### [ACTIVITY]
Restate word for word every line from the one containing "Task: Collapse attributes" to the last line of the records below.

-------------------------

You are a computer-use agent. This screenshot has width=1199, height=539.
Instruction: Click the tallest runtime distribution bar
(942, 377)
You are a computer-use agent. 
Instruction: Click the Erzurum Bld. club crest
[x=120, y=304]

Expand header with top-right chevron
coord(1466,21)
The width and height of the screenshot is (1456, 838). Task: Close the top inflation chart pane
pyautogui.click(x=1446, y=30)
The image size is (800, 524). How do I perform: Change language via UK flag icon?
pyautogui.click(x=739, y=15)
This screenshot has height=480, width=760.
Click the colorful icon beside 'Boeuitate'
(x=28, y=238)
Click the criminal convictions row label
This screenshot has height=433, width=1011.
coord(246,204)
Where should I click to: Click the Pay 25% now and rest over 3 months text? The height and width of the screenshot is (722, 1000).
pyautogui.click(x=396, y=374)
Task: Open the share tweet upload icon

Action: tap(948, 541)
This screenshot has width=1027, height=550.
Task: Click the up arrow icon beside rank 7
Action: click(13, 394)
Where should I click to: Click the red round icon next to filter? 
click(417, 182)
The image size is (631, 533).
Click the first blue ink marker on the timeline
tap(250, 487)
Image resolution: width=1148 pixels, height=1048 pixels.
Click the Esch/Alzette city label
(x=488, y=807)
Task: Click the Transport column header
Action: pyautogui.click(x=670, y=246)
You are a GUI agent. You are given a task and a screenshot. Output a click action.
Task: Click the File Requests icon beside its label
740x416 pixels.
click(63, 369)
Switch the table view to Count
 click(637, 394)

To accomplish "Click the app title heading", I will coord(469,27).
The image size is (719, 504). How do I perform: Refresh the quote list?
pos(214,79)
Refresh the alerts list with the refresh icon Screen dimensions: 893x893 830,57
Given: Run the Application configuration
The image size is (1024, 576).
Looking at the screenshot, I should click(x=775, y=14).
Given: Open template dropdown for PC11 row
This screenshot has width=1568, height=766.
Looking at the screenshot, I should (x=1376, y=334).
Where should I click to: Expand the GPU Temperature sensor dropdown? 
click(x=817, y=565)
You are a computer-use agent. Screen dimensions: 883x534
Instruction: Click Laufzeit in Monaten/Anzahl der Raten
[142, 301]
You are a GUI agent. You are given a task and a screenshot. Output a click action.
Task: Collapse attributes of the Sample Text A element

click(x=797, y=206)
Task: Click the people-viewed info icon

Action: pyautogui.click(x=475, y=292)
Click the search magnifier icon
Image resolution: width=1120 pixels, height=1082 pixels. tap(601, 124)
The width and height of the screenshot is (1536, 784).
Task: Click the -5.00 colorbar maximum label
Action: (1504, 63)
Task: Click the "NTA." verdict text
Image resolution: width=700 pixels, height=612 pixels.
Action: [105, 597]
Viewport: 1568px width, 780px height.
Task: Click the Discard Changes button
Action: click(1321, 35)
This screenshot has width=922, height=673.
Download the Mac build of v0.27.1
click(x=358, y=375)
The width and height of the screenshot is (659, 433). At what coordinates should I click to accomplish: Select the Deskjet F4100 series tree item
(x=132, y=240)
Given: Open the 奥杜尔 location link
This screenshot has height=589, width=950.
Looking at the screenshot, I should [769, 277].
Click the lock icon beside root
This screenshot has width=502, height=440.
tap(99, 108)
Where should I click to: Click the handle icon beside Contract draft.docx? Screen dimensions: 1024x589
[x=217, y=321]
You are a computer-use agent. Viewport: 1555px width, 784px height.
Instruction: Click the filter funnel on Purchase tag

-------------------------

### [REPLY TO THE EXERCISE]
Task: Collapse attributes of the Sample Text A element

click(x=797, y=206)
Task: Click the people-viewed info icon

Action: pyautogui.click(x=475, y=292)
Click the search magnifier icon
Image resolution: width=1120 pixels, height=1082 pixels. tap(601, 124)
The width and height of the screenshot is (1536, 784).
Task: Click the -5.00 colorbar maximum label
Action: (1504, 63)
Task: Click the "NTA." verdict text
Image resolution: width=700 pixels, height=612 pixels.
Action: [105, 597]
Viewport: 1568px width, 780px height.
Task: Click the Discard Changes button
Action: click(1321, 35)
This screenshot has width=922, height=673.
Download the Mac build of v0.27.1
click(x=358, y=375)
The width and height of the screenshot is (659, 433). At what coordinates should I click to accomplish: Select the Deskjet F4100 series tree item
(x=132, y=240)
Given: Open the 奥杜尔 location link
This screenshot has height=589, width=950.
Looking at the screenshot, I should [769, 277].
Click the lock icon beside root
This screenshot has width=502, height=440.
tap(99, 108)
Where should I click to: Click the handle icon beside Contract draft.docx? Screen dimensions: 1024x589
[x=217, y=321]
You are a computer-use agent. Viewport: 1555px width, 784px height.
Instruction: Click the filter funnel on Purchase tag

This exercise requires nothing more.